### ABOUT THIS EXERCISE:
Would you give all of the records again, exactly as they read?

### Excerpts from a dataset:
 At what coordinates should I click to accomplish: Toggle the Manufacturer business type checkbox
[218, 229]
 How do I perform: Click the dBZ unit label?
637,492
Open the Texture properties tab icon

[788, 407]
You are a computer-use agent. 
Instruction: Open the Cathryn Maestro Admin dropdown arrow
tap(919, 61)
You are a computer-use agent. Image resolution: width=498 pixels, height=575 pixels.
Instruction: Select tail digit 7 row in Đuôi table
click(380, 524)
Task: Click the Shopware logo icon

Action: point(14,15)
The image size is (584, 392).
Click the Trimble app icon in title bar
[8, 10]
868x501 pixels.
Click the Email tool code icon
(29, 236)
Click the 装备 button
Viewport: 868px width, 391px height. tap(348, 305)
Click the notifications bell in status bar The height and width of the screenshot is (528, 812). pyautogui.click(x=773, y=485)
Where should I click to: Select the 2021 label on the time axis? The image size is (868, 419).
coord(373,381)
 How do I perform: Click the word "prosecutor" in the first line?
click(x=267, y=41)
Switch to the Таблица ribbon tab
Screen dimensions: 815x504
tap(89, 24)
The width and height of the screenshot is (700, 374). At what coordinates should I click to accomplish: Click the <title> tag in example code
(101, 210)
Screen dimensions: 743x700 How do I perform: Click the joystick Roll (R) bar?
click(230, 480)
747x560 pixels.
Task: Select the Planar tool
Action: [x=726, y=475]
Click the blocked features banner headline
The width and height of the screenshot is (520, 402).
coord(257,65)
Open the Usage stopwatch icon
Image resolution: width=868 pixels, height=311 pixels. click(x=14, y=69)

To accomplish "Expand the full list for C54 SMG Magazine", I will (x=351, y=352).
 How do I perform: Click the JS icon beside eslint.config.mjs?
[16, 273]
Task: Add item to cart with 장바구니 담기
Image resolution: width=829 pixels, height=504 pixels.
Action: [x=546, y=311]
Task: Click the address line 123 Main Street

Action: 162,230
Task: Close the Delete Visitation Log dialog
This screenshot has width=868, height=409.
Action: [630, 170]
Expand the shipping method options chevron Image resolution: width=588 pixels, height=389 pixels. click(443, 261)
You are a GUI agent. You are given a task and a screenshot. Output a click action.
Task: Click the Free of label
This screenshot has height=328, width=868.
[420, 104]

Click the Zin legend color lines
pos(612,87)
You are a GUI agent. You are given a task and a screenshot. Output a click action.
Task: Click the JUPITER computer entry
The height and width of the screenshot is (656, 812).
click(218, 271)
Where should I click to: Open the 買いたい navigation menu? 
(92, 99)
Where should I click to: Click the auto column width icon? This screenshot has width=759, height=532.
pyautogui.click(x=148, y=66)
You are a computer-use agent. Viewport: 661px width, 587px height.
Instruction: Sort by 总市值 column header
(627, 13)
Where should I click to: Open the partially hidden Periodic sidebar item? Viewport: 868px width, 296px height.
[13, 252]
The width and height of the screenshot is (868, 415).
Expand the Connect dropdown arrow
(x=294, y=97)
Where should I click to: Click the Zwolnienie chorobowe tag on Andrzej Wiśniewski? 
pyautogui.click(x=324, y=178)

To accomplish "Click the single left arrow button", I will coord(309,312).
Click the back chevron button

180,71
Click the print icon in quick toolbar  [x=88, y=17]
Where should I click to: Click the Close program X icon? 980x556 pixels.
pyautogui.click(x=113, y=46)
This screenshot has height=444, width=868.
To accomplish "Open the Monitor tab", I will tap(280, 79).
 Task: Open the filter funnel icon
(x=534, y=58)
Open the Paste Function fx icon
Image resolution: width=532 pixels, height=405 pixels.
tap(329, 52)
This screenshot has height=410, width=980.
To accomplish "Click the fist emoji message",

### PROBLEM SOLUTION:
 At what coordinates should I click to accomplish: Toggle the Manufacturer business type checkbox
[218, 229]
 How do I perform: Click the dBZ unit label?
637,492
Open the Texture properties tab icon

[788, 407]
You are a computer-use agent. 
Instruction: Open the Cathryn Maestro Admin dropdown arrow
tap(919, 61)
You are a computer-use agent. Image resolution: width=498 pixels, height=575 pixels.
Instruction: Select tail digit 7 row in Đuôi table
click(380, 524)
Task: Click the Shopware logo icon

Action: point(14,15)
The image size is (584, 392).
Click the Trimble app icon in title bar
[8, 10]
868x501 pixels.
Click the Email tool code icon
(29, 236)
Click the 装备 button
Viewport: 868px width, 391px height. tap(348, 305)
Click the notifications bell in status bar The height and width of the screenshot is (528, 812). pyautogui.click(x=773, y=485)
Where should I click to: Select the 2021 label on the time axis? The image size is (868, 419).
coord(373,381)
 How do I perform: Click the word "prosecutor" in the first line?
click(x=267, y=41)
Switch to the Таблица ribbon tab
Screen dimensions: 815x504
tap(89, 24)
The width and height of the screenshot is (700, 374). At what coordinates should I click to accomplish: Click the <title> tag in example code
(101, 210)
Screen dimensions: 743x700 How do I perform: Click the joystick Roll (R) bar?
click(230, 480)
747x560 pixels.
Task: Select the Planar tool
Action: [x=726, y=475]
Click the blocked features banner headline
The width and height of the screenshot is (520, 402).
coord(257,65)
Open the Usage stopwatch icon
Image resolution: width=868 pixels, height=311 pixels. click(x=14, y=69)

To accomplish "Expand the full list for C54 SMG Magazine", I will (x=351, y=352).
 How do I perform: Click the JS icon beside eslint.config.mjs?
[16, 273]
Task: Add item to cart with 장바구니 담기
Image resolution: width=829 pixels, height=504 pixels.
Action: [x=546, y=311]
Task: Click the address line 123 Main Street

Action: 162,230
Task: Close the Delete Visitation Log dialog
This screenshot has width=868, height=409.
Action: [630, 170]
Expand the shipping method options chevron Image resolution: width=588 pixels, height=389 pixels. click(443, 261)
You are a GUI agent. You are given a task and a screenshot. Output a click action.
Task: Click the Free of label
This screenshot has height=328, width=868.
[420, 104]

Click the Zin legend color lines
pos(612,87)
You are a GUI agent. You are given a task and a screenshot. Output a click action.
Task: Click the JUPITER computer entry
The height and width of the screenshot is (656, 812).
click(218, 271)
Where should I click to: Open the 買いたい navigation menu? 
(92, 99)
Where should I click to: Click the auto column width icon? This screenshot has width=759, height=532.
pyautogui.click(x=148, y=66)
You are a computer-use agent. Viewport: 661px width, 587px height.
Instruction: Sort by 总市值 column header
(627, 13)
Where should I click to: Open the partially hidden Periodic sidebar item? Viewport: 868px width, 296px height.
[13, 252]
The width and height of the screenshot is (868, 415).
Expand the Connect dropdown arrow
(x=294, y=97)
Where should I click to: Click the Zwolnienie chorobowe tag on Andrzej Wiśniewski? 
pyautogui.click(x=324, y=178)

To accomplish "Click the single left arrow button", I will coord(309,312).
Click the back chevron button

180,71
Click the print icon in quick toolbar  [x=88, y=17]
Where should I click to: Click the Close program X icon? 980x556 pixels.
pyautogui.click(x=113, y=46)
This screenshot has height=444, width=868.
To accomplish "Open the Monitor tab", I will tap(280, 79).
 Task: Open the filter funnel icon
(x=534, y=58)
Open the Paste Function fx icon
Image resolution: width=532 pixels, height=405 pixels.
tap(329, 52)
This screenshot has height=410, width=980.
To accomplish "Click the fist emoji message",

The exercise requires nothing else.